— begin Data for processing —

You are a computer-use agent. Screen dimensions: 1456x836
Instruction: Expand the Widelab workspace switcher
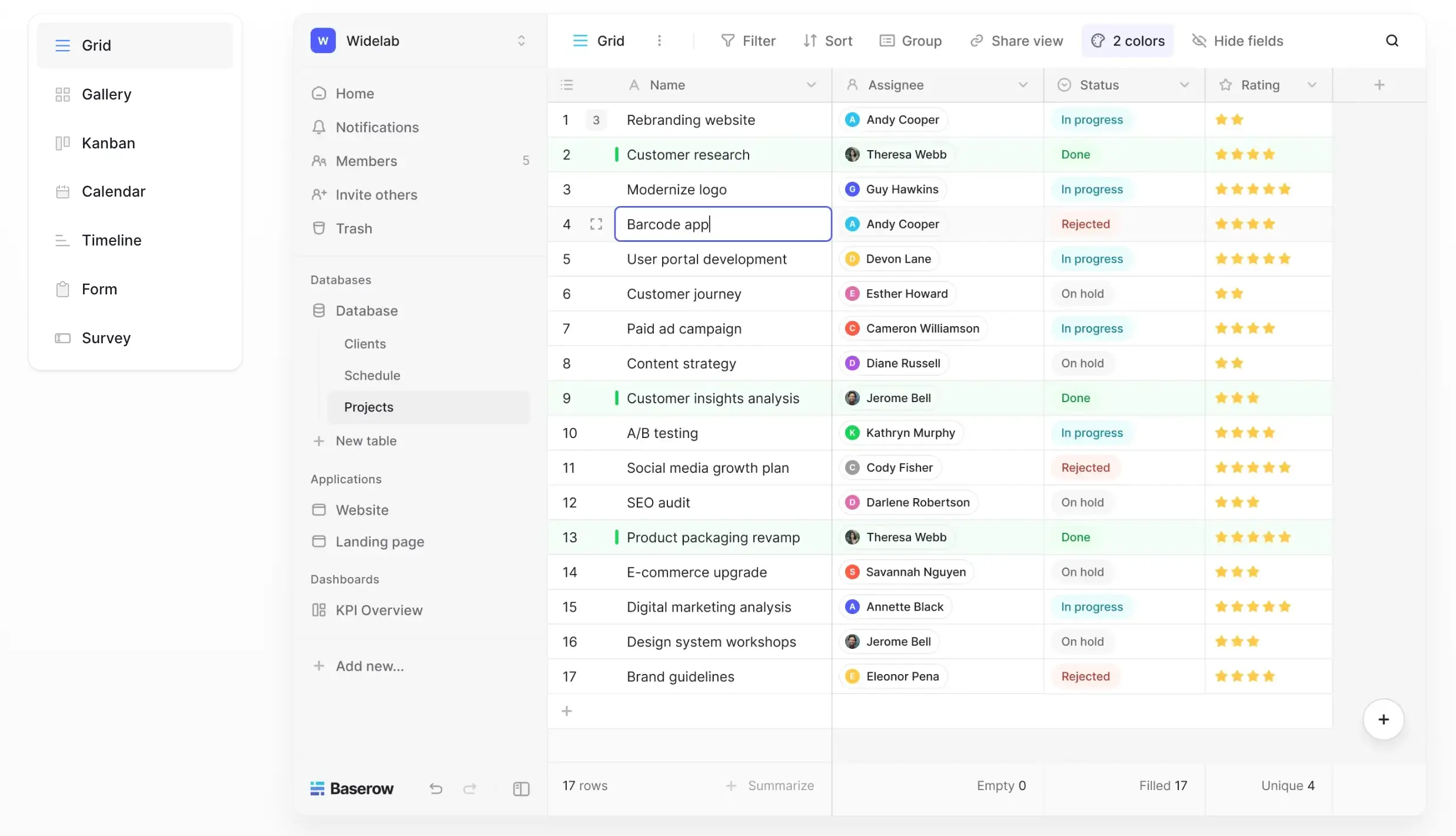(x=521, y=40)
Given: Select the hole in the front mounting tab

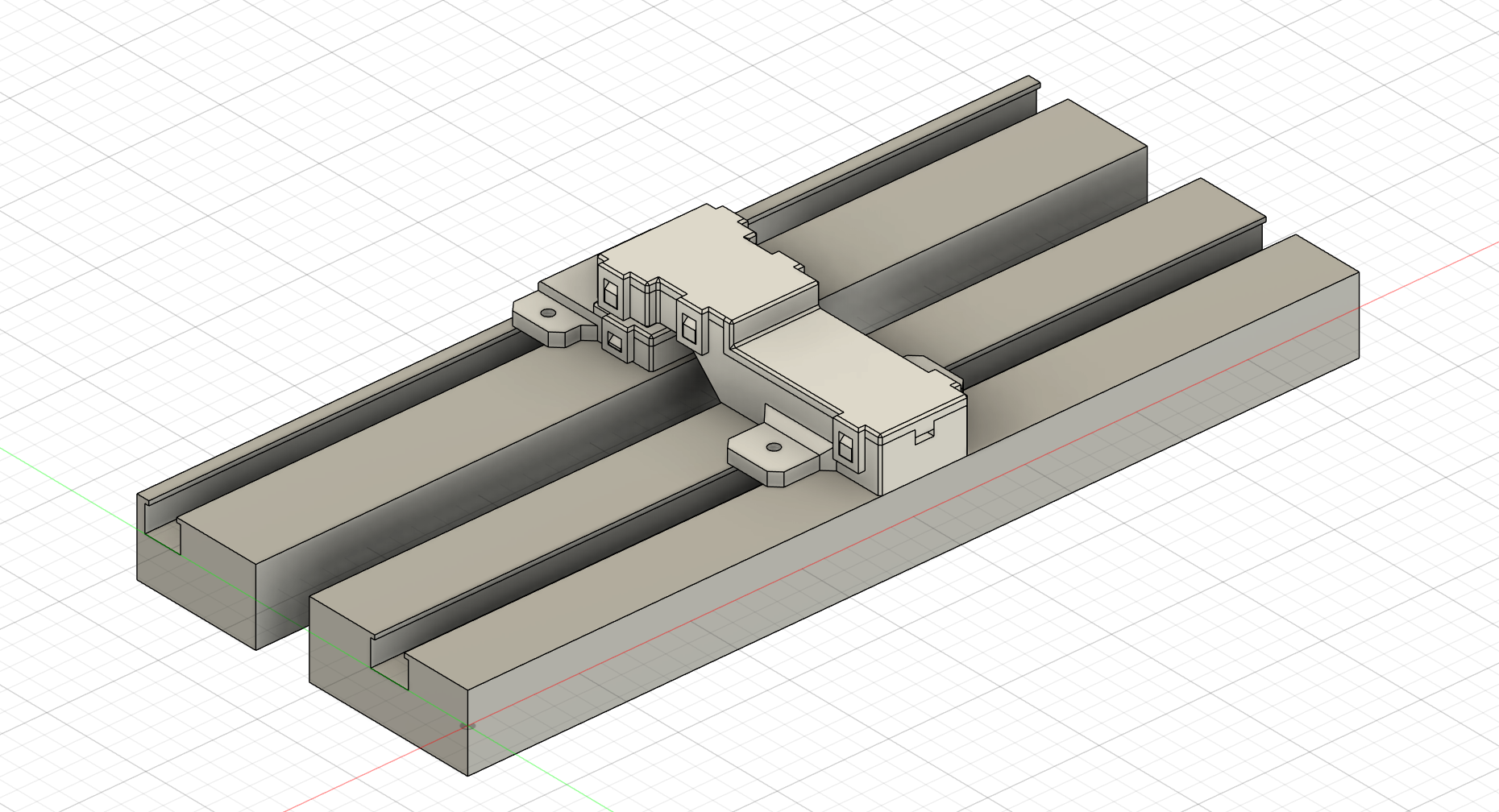Looking at the screenshot, I should pos(774,446).
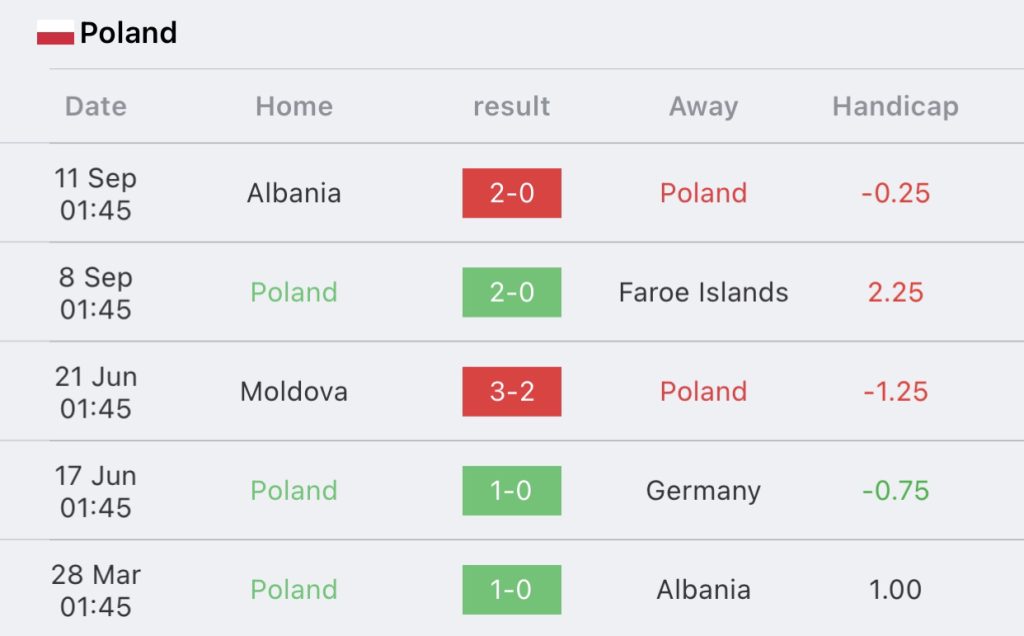Open the red 3-2 Moldova result badge
Screen dimensions: 1024x636
[x=512, y=392]
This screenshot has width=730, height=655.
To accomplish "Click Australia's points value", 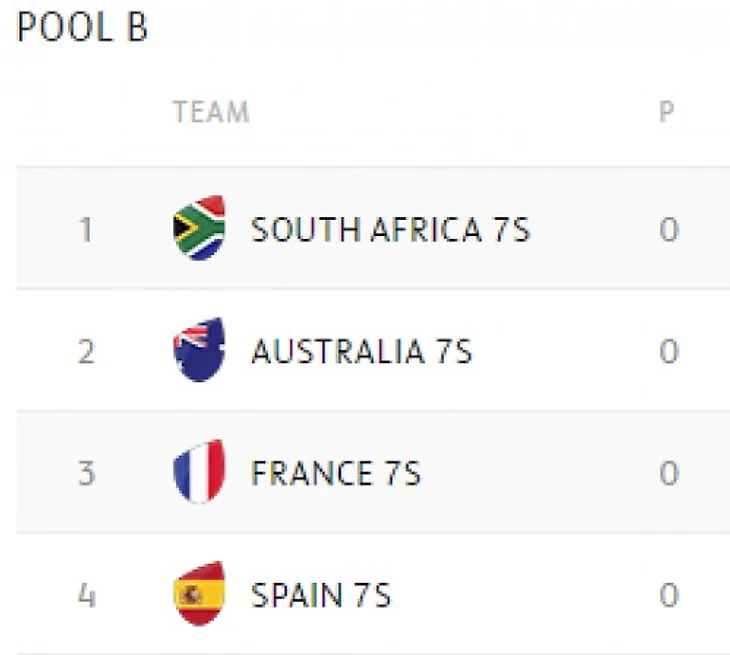I will click(668, 352).
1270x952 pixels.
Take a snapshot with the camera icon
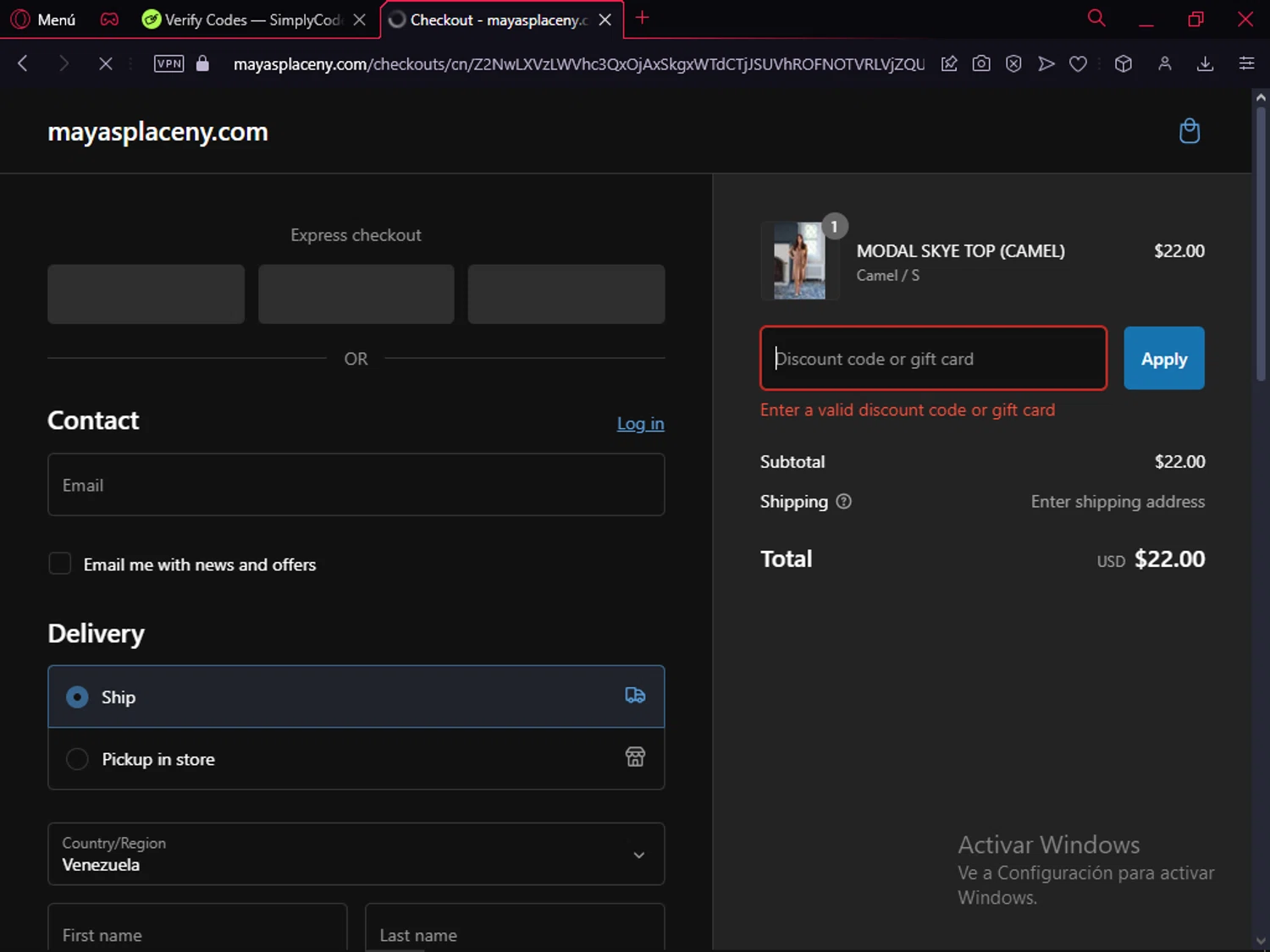(x=981, y=63)
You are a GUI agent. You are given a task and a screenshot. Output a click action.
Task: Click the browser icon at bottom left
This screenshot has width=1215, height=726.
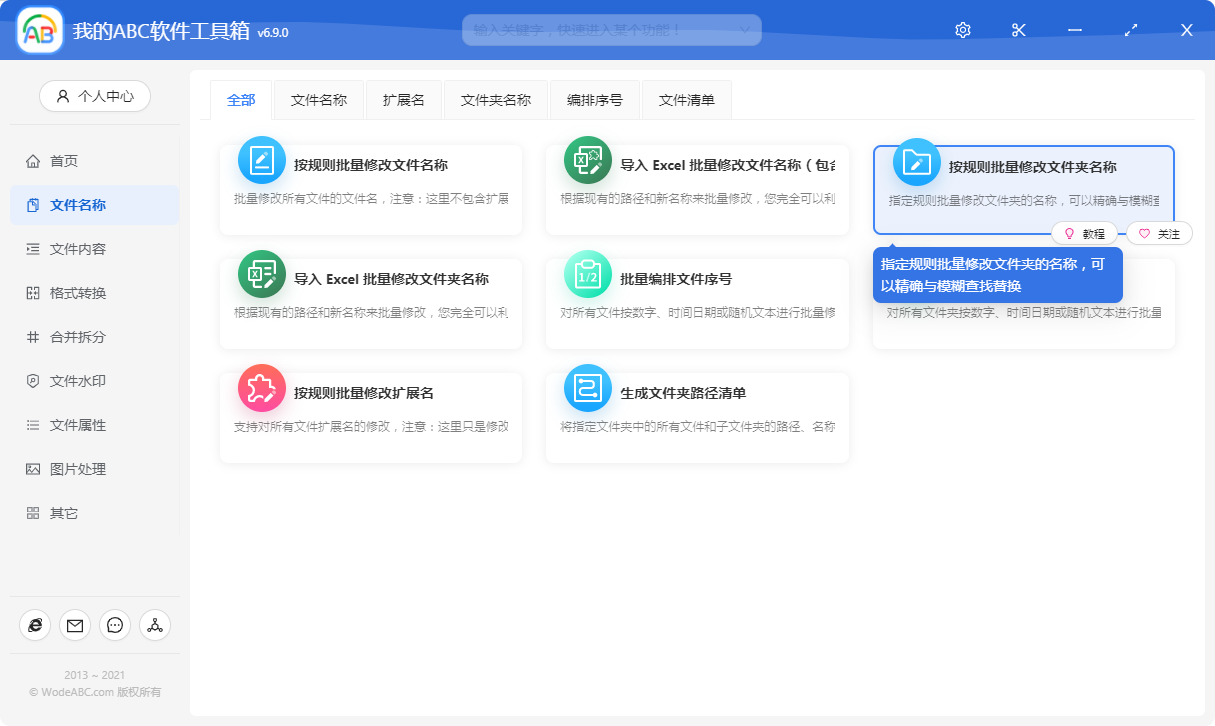(x=34, y=625)
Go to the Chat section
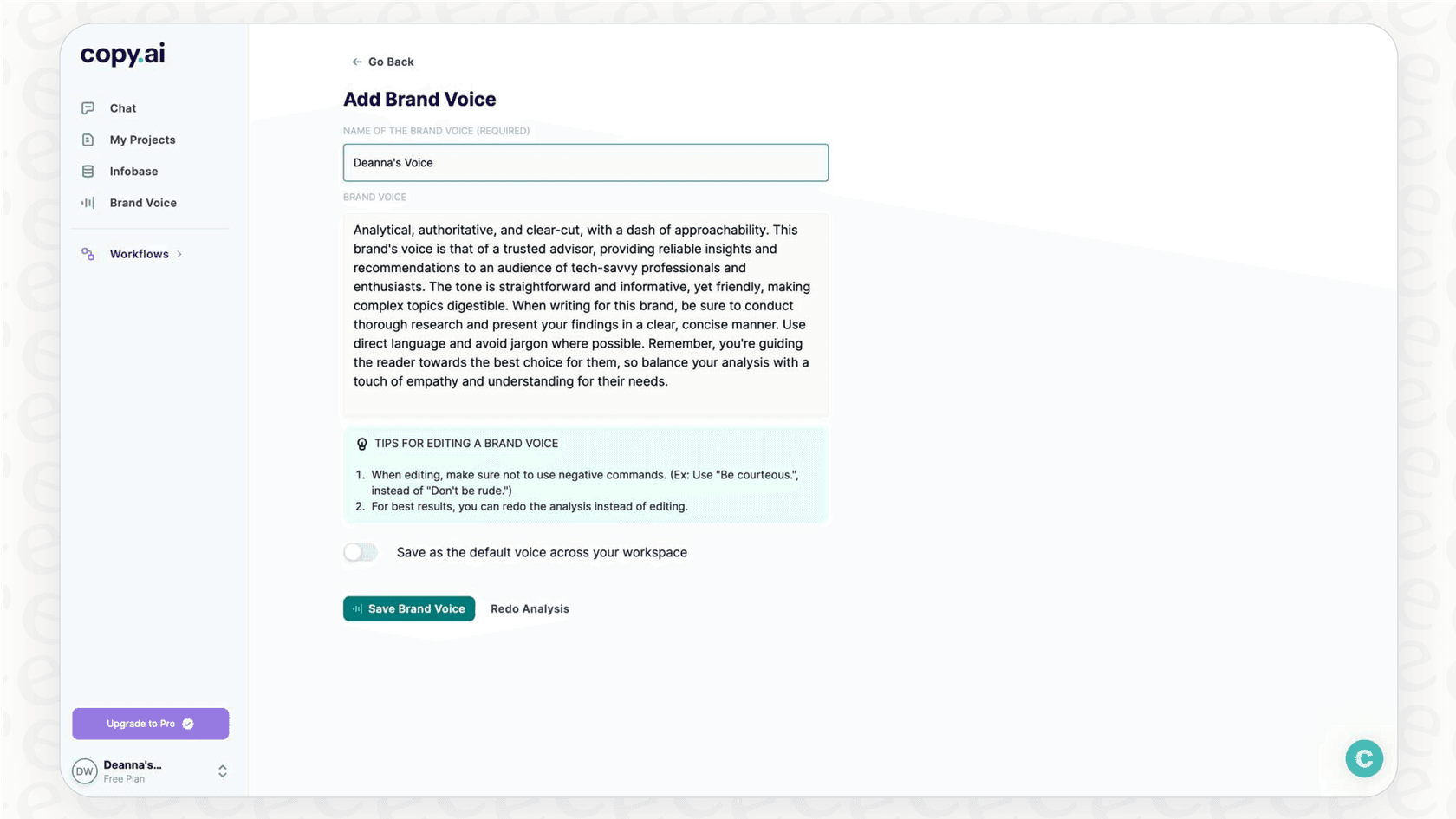 (122, 107)
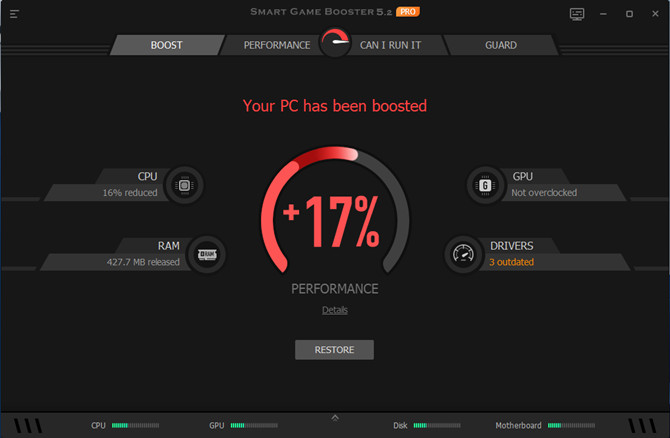670x438 pixels.
Task: Open the feedback monitor icon
Action: [x=577, y=14]
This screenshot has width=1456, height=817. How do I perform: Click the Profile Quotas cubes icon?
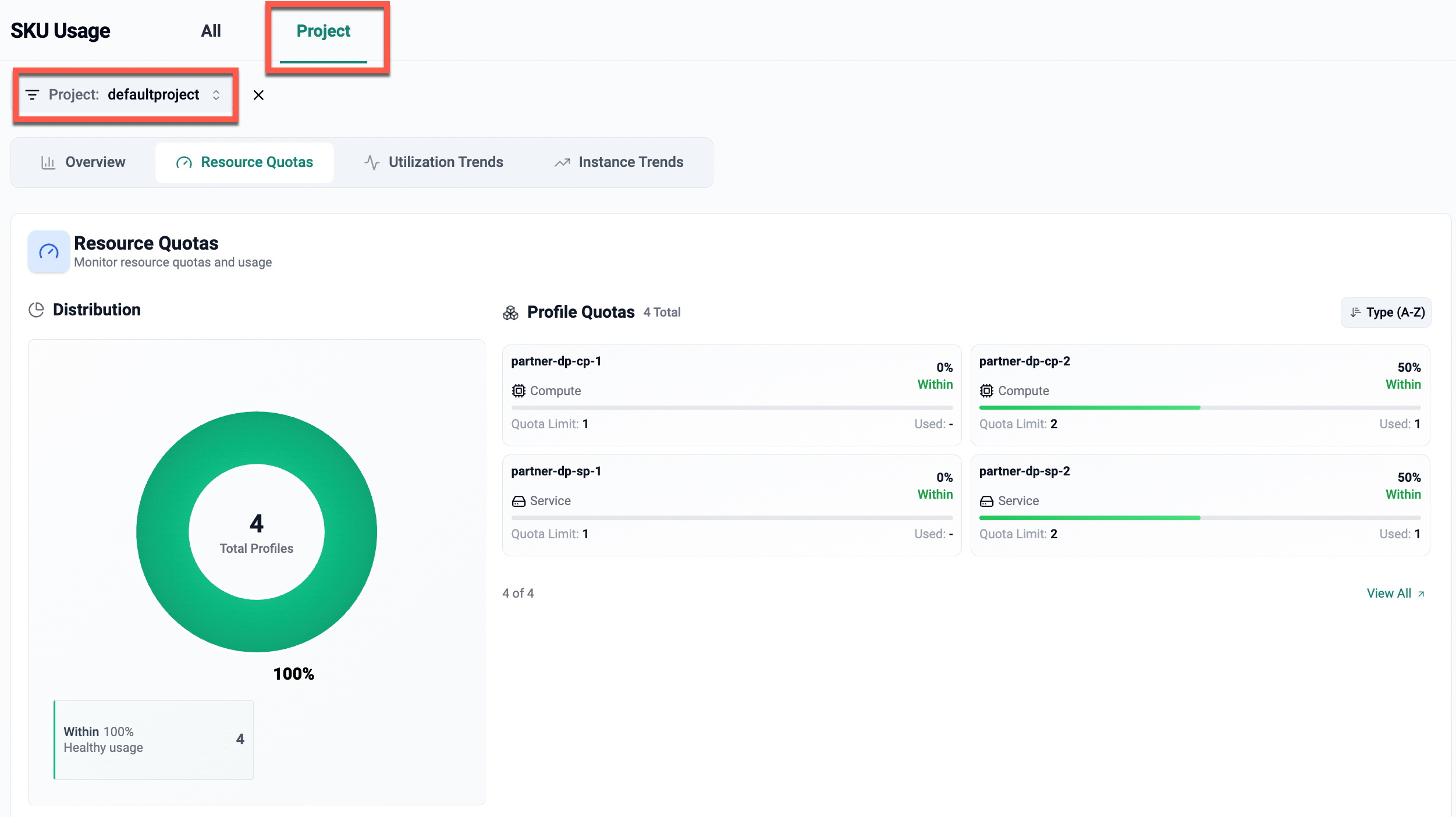510,313
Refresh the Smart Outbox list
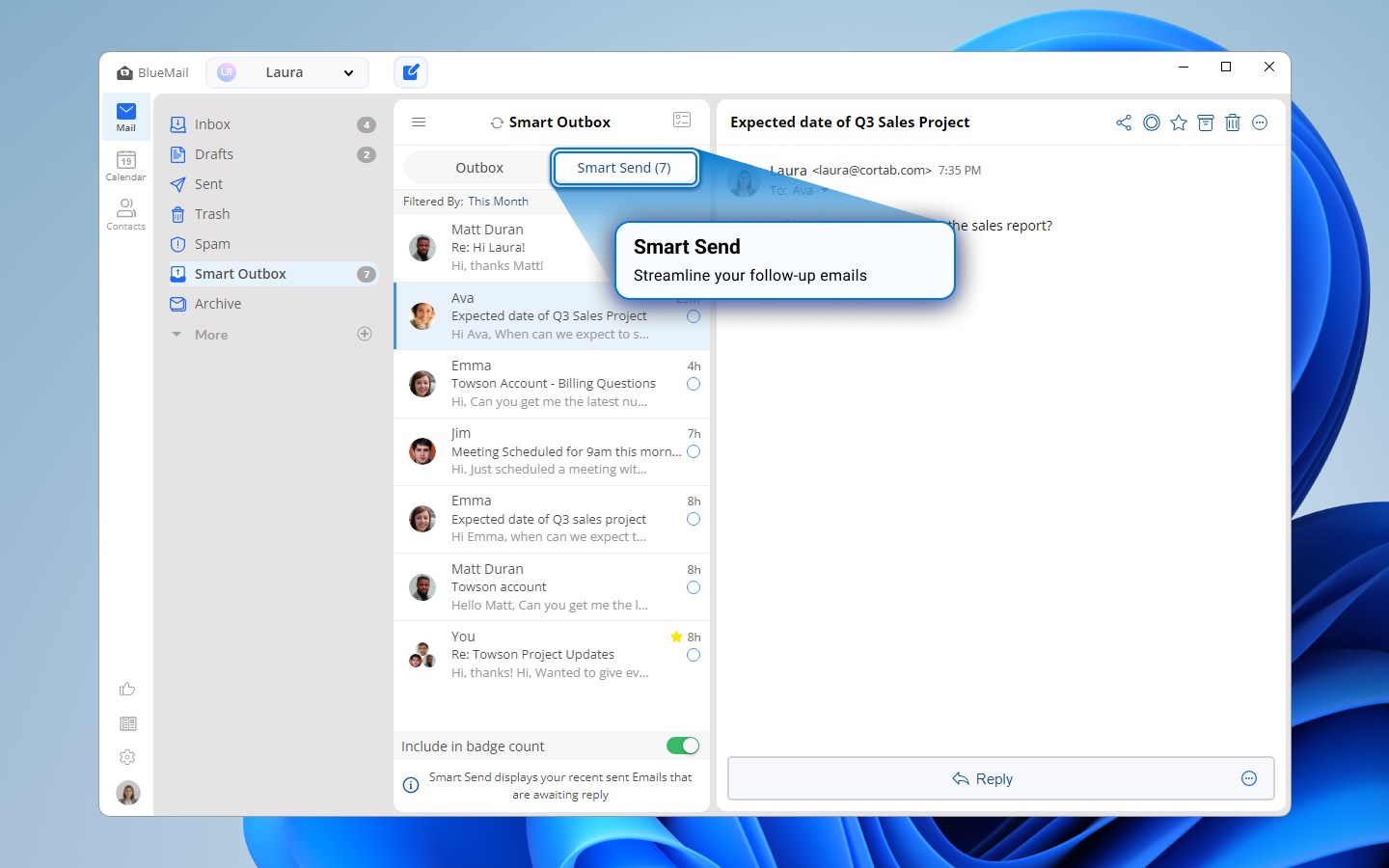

— end Data for processing —

> **Goal**
Duplicate the data above, beginning at the line that contains "This screenshot has width=1456, height=817." and continuing through the end of the data. Omit the pictures from your answer.

> **Answer to this task**
This screenshot has width=1456, height=817. How do I perform: Click the Profile Quotas cubes icon?
510,313
Refresh the Smart Outbox list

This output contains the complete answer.